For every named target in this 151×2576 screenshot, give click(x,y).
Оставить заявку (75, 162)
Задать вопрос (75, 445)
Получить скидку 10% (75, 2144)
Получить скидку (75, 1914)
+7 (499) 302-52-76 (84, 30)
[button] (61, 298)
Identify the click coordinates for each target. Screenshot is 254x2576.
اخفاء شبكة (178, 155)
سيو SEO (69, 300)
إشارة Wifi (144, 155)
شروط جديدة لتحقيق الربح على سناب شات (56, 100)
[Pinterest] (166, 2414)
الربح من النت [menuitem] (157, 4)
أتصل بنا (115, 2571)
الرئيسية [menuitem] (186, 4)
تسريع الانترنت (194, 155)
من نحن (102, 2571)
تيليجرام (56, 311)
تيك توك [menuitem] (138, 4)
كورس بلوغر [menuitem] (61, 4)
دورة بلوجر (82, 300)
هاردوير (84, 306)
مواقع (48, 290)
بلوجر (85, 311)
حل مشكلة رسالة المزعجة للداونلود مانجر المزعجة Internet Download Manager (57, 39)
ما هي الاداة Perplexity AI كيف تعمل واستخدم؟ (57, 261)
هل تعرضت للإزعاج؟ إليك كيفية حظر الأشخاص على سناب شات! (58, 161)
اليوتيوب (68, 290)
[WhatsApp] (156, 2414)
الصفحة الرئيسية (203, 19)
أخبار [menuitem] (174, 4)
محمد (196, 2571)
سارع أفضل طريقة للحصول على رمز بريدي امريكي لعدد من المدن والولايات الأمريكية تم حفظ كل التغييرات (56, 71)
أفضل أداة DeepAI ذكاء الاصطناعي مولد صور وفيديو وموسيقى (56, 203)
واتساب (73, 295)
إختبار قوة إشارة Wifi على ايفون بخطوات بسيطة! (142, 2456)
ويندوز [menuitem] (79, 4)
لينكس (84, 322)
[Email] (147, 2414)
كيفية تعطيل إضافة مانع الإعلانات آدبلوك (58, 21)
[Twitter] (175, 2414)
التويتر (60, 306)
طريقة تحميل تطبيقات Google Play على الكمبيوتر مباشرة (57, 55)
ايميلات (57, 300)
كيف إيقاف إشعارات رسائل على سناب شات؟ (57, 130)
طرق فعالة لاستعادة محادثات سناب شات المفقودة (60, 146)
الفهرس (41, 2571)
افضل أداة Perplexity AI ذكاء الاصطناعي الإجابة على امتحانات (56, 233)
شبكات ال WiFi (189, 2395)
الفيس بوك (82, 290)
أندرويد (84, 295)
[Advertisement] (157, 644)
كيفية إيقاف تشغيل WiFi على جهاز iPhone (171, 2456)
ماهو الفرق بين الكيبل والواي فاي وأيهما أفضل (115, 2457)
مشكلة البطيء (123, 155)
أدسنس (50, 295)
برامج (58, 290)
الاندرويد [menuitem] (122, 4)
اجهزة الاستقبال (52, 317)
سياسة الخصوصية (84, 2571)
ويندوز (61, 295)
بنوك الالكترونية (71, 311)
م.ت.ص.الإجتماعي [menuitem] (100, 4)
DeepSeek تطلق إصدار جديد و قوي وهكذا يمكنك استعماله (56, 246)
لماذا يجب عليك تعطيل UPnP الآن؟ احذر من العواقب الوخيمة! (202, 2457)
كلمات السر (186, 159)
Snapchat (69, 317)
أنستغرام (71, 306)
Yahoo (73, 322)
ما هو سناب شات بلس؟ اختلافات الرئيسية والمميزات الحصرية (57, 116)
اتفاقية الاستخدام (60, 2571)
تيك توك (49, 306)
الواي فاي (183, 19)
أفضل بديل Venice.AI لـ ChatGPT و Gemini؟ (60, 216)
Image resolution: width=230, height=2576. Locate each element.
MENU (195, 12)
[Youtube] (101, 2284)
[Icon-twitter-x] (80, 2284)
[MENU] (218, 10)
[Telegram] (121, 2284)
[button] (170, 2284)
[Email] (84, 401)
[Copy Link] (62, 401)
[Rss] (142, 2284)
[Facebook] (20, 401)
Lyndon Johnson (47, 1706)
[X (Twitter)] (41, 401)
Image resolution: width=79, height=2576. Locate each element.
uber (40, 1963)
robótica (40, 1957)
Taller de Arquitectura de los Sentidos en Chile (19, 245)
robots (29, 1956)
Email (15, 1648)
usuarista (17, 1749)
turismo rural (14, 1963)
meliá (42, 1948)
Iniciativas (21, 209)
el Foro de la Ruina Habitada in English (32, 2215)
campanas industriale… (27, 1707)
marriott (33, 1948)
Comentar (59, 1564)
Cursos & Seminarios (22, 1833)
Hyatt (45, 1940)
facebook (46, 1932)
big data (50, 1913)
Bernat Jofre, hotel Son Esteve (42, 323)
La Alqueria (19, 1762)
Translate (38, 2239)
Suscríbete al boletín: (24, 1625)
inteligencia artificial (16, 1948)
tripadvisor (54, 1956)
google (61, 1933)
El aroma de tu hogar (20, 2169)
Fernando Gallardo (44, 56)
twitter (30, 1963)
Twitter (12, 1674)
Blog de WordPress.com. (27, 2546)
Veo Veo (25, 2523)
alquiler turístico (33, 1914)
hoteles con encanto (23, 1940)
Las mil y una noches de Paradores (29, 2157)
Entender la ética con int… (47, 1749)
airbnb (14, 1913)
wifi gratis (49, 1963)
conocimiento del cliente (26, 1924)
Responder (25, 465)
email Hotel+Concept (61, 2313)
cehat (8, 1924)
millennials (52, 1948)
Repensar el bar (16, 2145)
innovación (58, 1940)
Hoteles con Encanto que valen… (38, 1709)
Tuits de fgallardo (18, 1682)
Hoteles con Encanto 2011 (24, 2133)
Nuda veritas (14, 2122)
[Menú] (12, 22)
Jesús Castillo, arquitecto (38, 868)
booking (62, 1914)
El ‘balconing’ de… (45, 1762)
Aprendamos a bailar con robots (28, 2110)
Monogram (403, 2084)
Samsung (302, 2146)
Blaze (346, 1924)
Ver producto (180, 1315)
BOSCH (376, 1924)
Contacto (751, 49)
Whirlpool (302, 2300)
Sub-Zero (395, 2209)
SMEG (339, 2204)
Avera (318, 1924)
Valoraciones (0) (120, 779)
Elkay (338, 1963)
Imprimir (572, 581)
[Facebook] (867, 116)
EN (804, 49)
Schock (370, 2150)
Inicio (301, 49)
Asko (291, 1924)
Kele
=-=-=-=-=
● **What is expected**: With nothing omitted, set down all of the records again.

● **Response to this exercise**:
For every named target in this 151×2576 screenshot, give click(x,y).
Оставить заявку (75, 162)
Задать вопрос (75, 445)
Получить скидку 10% (75, 2144)
Получить скидку (75, 1914)
+7 (499) 302-52-76 (84, 30)
[button] (61, 298)
Identify the click coordinates for each target. Screenshot is 254x2576.
اخفاء شبكة (178, 155)
سيو SEO (69, 300)
إشارة Wifi (144, 155)
شروط جديدة لتحقيق الربح على سناب شات (56, 100)
[Pinterest] (166, 2414)
الربح من النت [menuitem] (157, 4)
أتصل بنا (115, 2571)
الرئيسية [menuitem] (186, 4)
تسريع الانترنت (194, 155)
من نحن (102, 2571)
تيليجرام (56, 311)
تيك توك [menuitem] (138, 4)
كورس بلوغر [menuitem] (61, 4)
دورة بلوجر (82, 300)
هاردوير (84, 306)
مواقع (48, 290)
بلوجر (85, 311)
حل مشكلة رسالة المزعجة للداونلود مانجر المزعجة Internet Download Manager (57, 39)
ما هي الاداة Perplexity AI كيف تعمل واستخدم؟ (57, 261)
هل تعرضت للإزعاج؟ إليك كيفية حظر الأشخاص على سناب شات! (58, 161)
اليوتيوب (68, 290)
[WhatsApp] (156, 2414)
الصفحة الرئيسية (203, 19)
أخبار [menuitem] (174, 4)
محمد (196, 2571)
سارع أفضل طريقة للحصول على رمز بريدي امريكي لعدد من المدن والولايات الأمريكية تم حفظ كل التغييرات (56, 71)
أفضل أداة DeepAI ذكاء الاصطناعي مولد صور وفيديو وموسيقى (56, 203)
واتساب (73, 295)
إختبار قوة إشارة Wifi على ايفون بخطوات بسيطة! (142, 2456)
ويندوز [menuitem] (79, 4)
لينكس (84, 322)
[Email] (147, 2414)
كيفية تعطيل إضافة مانع الإعلانات آدبلوك (58, 21)
[Twitter] (175, 2414)
التويتر (60, 306)
طريقة تحميل تطبيقات Google Play على الكمبيوتر مباشرة (57, 55)
ايميلات (57, 300)
كيف إيقاف إشعارات رسائل على سناب شات؟ (57, 130)
طرق فعالة لاستعادة محادثات سناب شات المفقودة (60, 146)
الفهرس (41, 2571)
افضل أداة Perplexity AI ذكاء الاصطناعي الإجابة على امتحانات (56, 233)
شبكات ال WiFi (189, 2395)
الفيس بوك (82, 290)
أندرويد (84, 295)
[Advertisement] (157, 644)
كيفية إيقاف تشغيل WiFi على جهاز iPhone (171, 2456)
ماهو الفرق بين الكيبل والواي فاي وأيهما أفضل (115, 2457)
مشكلة البطيء (123, 155)
أدسنس (50, 295)
برامج (58, 290)
الاندرويد [menuitem] (122, 4)
اجهزة الاستقبال (52, 317)
سياسة الخصوصية (84, 2571)
ويندوز (61, 295)
بنوك الالكترونية (71, 311)
م.ت.ص.الإجتماعي [menuitem] (100, 4)
DeepSeek تطلق إصدار جديد و قوي وهكذا يمكنك استعماله (56, 246)
لماذا يجب عليك تعطيل UPnP الآن؟ احذر من العواقب الوخيمة! (202, 2457)
كلمات السر (186, 159)
Snapchat (69, 317)
أنستغرام (71, 306)
Yahoo (73, 322)
ما هو سناب شات بلس؟ اختلافات الرئيسية والمميزات الحصرية (57, 116)
اتفاقية الاستخدام (60, 2571)
تيك توك (49, 306)
الواي فاي (183, 19)
أفضل بديل Venice.AI لـ ChatGPT و Gemini؟ (60, 216)
Image resolution: width=230, height=2576. Locate each element.
MENU (195, 12)
[Youtube] (101, 2284)
[Icon-twitter-x] (80, 2284)
[MENU] (218, 10)
[Telegram] (121, 2284)
[button] (170, 2284)
[Email] (84, 401)
[Copy Link] (62, 401)
[Rss] (142, 2284)
[Facebook] (20, 401)
Lyndon Johnson (47, 1706)
[X (Twitter)] (41, 401)
Image resolution: width=79, height=2576. Locate each element.
uber (40, 1963)
robótica (40, 1957)
Taller de Arquitectura de los Sentidos en Chile (19, 245)
robots (29, 1956)
Email (15, 1648)
usuarista (17, 1749)
turismo rural (14, 1963)
meliá (42, 1948)
Iniciativas (21, 209)
el Foro de la Ruina Habitada in English (32, 2215)
campanas industriale… (27, 1707)
marriott (33, 1948)
Comentar (59, 1564)
Cursos & Seminarios (22, 1833)
Hyatt (45, 1940)
facebook (46, 1932)
big data (50, 1913)
Bernat Jofre, hotel Son Esteve (42, 323)
La Alqueria (19, 1762)
Translate (38, 2239)
Suscríbete al boletín: (24, 1625)
inteligencia artificial (16, 1948)
tripadvisor (54, 1956)
google (61, 1933)
El aroma de tu hogar (20, 2169)
Fernando Gallardo (44, 56)
twitter (30, 1963)
Twitter (12, 1674)
Blog de WordPress.com. (27, 2546)
Veo Veo (25, 2523)
alquiler turístico (33, 1914)
hoteles con encanto (23, 1940)
Las mil y una noches de Paradores (29, 2157)
Entender la ética con int… (47, 1749)
airbnb (14, 1913)
wifi gratis (49, 1963)
conocimiento del cliente (26, 1924)
Responder (25, 465)
email Hotel+Concept (61, 2313)
cehat (8, 1924)
millennials (52, 1948)
Repensar el bar (16, 2145)
innovación (58, 1940)
Hoteles con Encanto que valen… (38, 1709)
Tuits de fgallardo (18, 1682)
Hoteles con Encanto 2011 (24, 2133)
Nuda veritas (14, 2122)
[Menú] (12, 22)
Jesús Castillo, arquitecto (38, 868)
booking (62, 1914)
El ‘balconing’ de… (45, 1762)
Aprendamos a bailar con robots (28, 2110)
Monogram (403, 2084)
Samsung (302, 2146)
Blaze (346, 1924)
Ver producto (180, 1315)
BOSCH (376, 1924)
Contacto (751, 49)
Whirlpool (302, 2300)
Sub-Zero (395, 2209)
SMEG (339, 2204)
Avera (318, 1924)
Valoraciones (0) (120, 779)
Elkay (338, 1963)
Imprimir (572, 581)
[Facebook] (867, 116)
EN (804, 49)
Schock (370, 2150)
Inicio (301, 49)
Asko (291, 1924)
Kele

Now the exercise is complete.